October 20, 2021 at 6:47 pm #16386LeighParticipant
I have recently separated from my husband of 33 years. It was completely his decision to leave and came completely out of the blue. I’m so lost and lonely. I have very supportive friends and family who are fabulous at trying to help me stay busy. But it’s night times after everyone has gone home that I really struggle. I’m trying to live my life but I don’t know how to without him. I’m just so sad. Any tips or advice to get through this is welcomed. Thank youOctober 20, 2021 at 11:29 pm #16388onlinecommunityKeymaster
Dear @Leigh, our hearts are with you at this very distressing time. We are so glad you have reached out to us here on the forums to share your experience. There are many others in the community who will have an understanding of what you’re going through right now.
You mention you don’t know how to live your life without your husband and this is something many people experience as a result of sudden separation. Our article on Relationship Loss on the Resource Hub puts it this way “many people feel like they are thrown into unchartered waters. They are forced to navigate many disruptions to the rhythms of their previous life.” You might like to read the rest of the article here.
It sounds like you have lots of good people around you who care and are keen to help. A strong support network such as this is so valuable and is also a testament to your character. When we go through a relationship breakdown we sometimes lose sight of our unique inner strengths. Yet the loyalty of your friends and family shows us that you have many admirable character traits. Perhaps reminding yourself of these will help you to feel stronger and more able to navigate life without him. When you’re ready you might like to give the ‘find your inner strengths’ worksheet a go. Its simple yet effective, and you’ll find it here in our ‘In Search of Lost Strengths’ article.

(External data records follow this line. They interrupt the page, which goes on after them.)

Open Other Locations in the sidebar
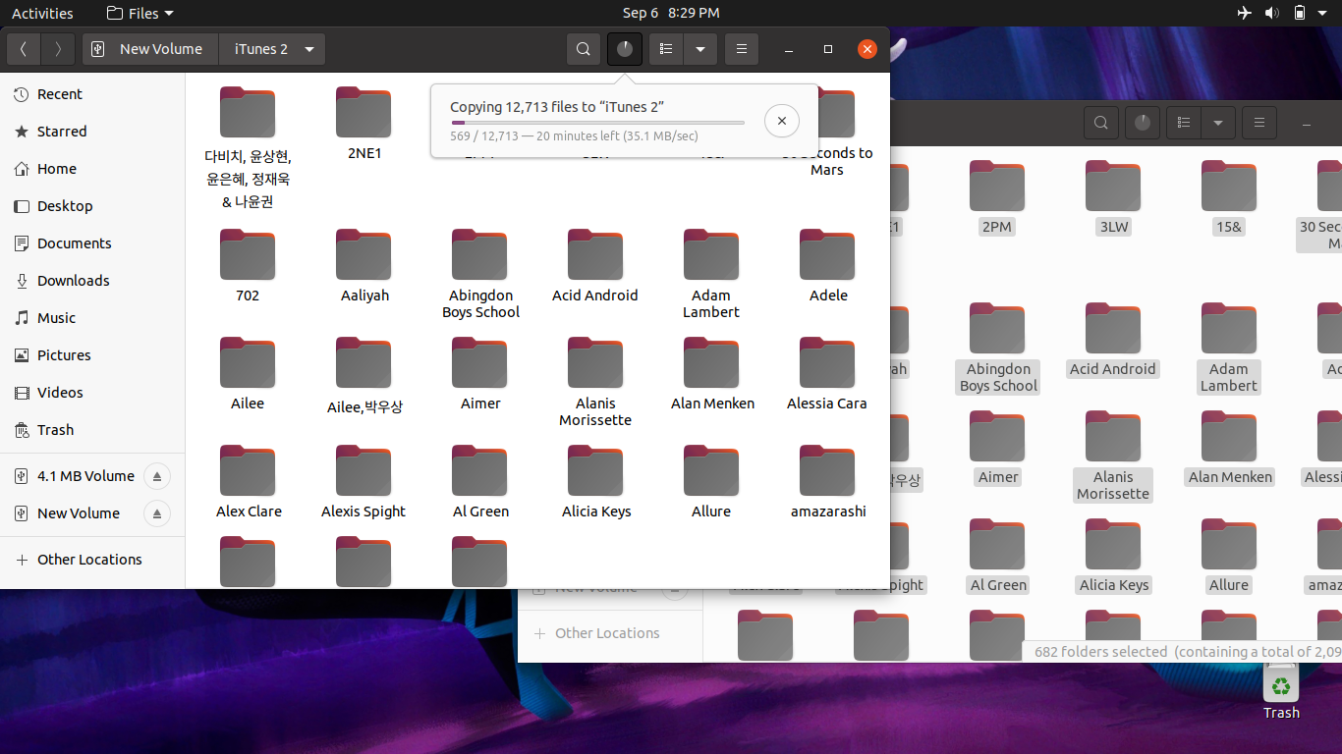The image size is (1342, 754). (89, 560)
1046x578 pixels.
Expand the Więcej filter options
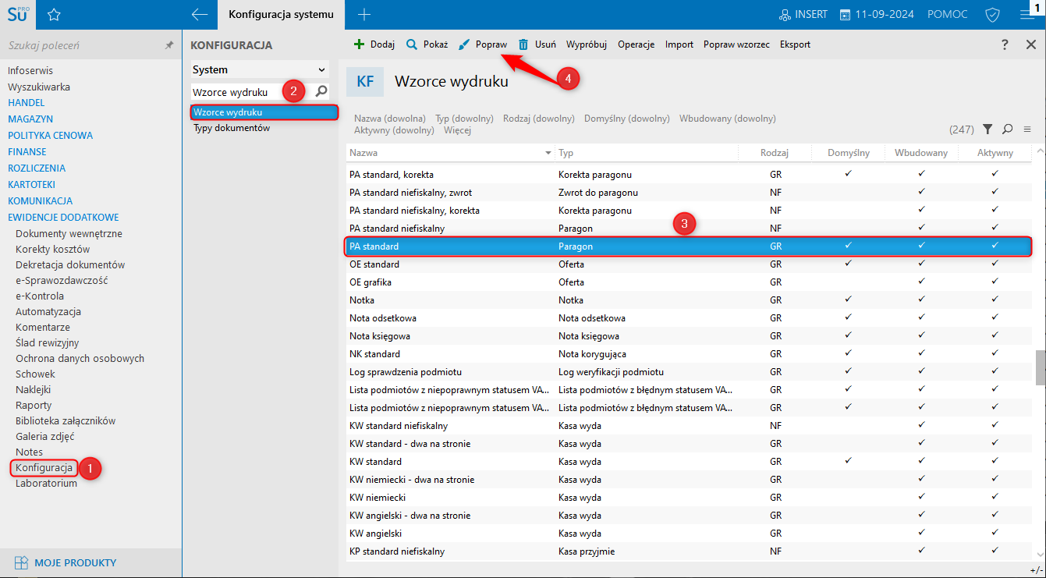click(x=457, y=130)
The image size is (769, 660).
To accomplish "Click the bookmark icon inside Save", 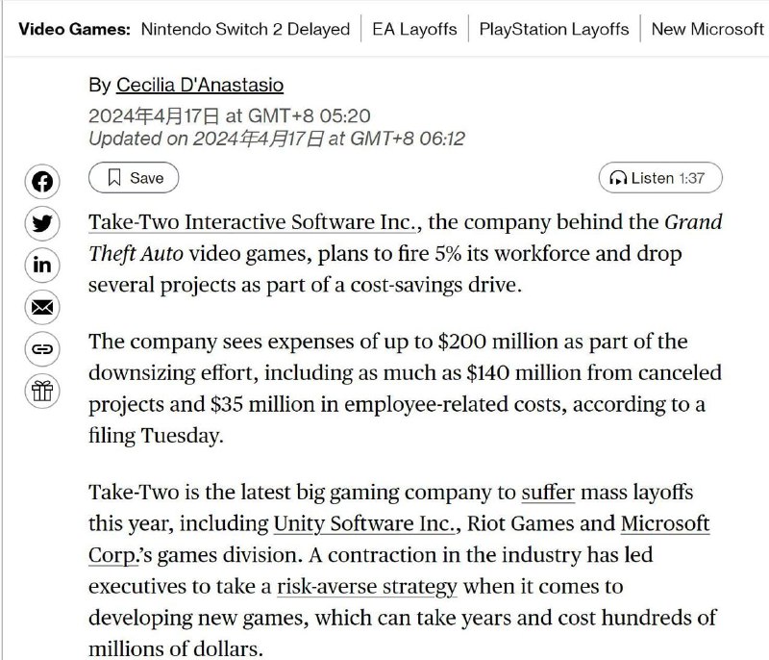I will pos(113,178).
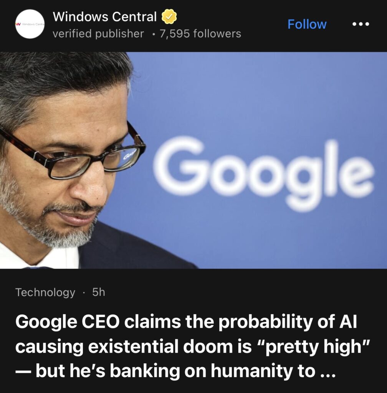
Task: Open the more options three-dot menu
Action: point(361,24)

In the meantime @Leigh we welcome you to keep reaching out to us here – we are here for you as you navigate this distressing time.🌸October 26, 2021 at 3:25 pm #16396MAMParticipant
I feel as you feel Leigh. “it’s night times after everyone has gone home that I really struggle”October 27, 2021 at 9:38 pm #16397LeighParticipant
One of the hardest things is that my husband wants to remain as friends. I’m finding it very difficult to go from being his wife to his friend. We have two children, one 17yo son who still lives at home, so we still have a lot to discuss regarding him and therefore still speak regularly. I would rather have nothing to do with him so I can try to make sense of it and start to move on.